FOMC Increases Fed Funds Rate

December 14, 2016
Federal Open Market Committee (FOMC)
The Fed increased the range on the federal funds rate
  • To (0.50% - 0.75%) from (0.25% - 0.50%)
  • This was the first rate hike since December 2015 and keeps the federal funds rate in a range
Language Changes and Themes
  • The Monetary Policy release was more hawkish than previous releases and emphasized the pace of rate hikes will be faster than the market had anticipated
  • Three hikes are expected in 2017, followed by three more in 2018
  • The Fed expects to see inflation rise more than previously thought
  • Labor market conditions continue to improve with unemployment expected to be 4.5% in late 2017
Market reaction
  • Yields have risen across the curve
  • Long end of the yield curve flattened but not dramatically
  • Equities sold off
Conclusion:  The rate hike was in line with our expectations.
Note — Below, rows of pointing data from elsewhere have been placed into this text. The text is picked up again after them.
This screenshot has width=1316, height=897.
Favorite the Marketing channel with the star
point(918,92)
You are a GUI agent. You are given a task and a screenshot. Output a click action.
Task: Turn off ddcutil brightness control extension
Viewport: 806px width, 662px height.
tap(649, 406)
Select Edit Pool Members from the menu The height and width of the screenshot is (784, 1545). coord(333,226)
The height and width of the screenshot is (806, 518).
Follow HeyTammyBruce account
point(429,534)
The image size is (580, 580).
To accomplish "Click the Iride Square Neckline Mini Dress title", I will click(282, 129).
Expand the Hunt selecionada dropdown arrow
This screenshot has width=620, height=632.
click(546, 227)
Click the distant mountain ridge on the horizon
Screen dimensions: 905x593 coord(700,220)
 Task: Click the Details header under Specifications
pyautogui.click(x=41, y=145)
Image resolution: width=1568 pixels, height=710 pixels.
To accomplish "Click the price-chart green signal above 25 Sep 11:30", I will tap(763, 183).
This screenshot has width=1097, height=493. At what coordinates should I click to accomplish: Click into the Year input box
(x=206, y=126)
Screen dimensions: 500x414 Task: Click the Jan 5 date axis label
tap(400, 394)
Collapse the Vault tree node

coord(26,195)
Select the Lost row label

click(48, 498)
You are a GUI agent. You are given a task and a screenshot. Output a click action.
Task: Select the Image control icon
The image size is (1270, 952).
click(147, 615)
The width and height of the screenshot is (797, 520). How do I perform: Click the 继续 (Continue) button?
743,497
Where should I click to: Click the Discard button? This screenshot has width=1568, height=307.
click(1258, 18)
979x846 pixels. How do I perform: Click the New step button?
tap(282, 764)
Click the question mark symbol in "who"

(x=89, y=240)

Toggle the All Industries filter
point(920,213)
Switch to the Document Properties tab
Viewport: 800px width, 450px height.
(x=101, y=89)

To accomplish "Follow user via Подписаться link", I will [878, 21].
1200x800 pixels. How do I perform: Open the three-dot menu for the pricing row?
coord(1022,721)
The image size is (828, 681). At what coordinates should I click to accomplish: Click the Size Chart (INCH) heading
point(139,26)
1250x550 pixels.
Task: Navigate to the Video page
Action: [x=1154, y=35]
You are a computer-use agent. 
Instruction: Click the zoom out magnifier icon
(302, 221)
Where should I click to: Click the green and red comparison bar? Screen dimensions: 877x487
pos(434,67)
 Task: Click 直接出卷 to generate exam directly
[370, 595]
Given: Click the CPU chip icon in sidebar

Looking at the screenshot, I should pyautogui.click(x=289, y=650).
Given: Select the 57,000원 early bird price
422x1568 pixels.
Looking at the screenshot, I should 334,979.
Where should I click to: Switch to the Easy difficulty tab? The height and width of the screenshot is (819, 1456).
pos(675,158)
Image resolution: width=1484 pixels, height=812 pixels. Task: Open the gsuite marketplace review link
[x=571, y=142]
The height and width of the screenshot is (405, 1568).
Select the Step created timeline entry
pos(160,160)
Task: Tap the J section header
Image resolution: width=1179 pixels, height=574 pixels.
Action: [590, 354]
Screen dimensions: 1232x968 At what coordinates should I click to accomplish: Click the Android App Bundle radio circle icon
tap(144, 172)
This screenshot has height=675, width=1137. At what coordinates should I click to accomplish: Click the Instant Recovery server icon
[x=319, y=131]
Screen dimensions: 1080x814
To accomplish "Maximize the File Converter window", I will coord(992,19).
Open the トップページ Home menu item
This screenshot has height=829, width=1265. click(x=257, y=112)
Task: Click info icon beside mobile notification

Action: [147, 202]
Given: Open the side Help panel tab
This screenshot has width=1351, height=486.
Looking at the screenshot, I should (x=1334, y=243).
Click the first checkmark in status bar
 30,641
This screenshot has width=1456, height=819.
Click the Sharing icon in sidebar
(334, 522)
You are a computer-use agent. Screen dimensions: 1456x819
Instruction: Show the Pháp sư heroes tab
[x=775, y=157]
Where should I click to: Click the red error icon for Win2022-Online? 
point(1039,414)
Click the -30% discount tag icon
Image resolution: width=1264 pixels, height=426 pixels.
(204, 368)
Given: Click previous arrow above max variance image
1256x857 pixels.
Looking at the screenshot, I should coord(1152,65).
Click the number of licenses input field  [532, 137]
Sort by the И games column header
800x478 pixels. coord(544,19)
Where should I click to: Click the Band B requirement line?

Relative to their benchmarks, the LIM portfolios were positioned to benefit from a rate hike. Any future decision on rate hikes will continue to be highly data dependent. However, the Fed’s base case is to implement a steady rate rise throughout the next year culminating in the 1.25% to 1.50% range by the end of 2017. If growth is stronger than expected, the Fed will move more aggressively to increase rates. Conversely, if there is a shock to the system which causes a flight to quality, then we expect the Fed to delay future rate hikes until the markets normalize.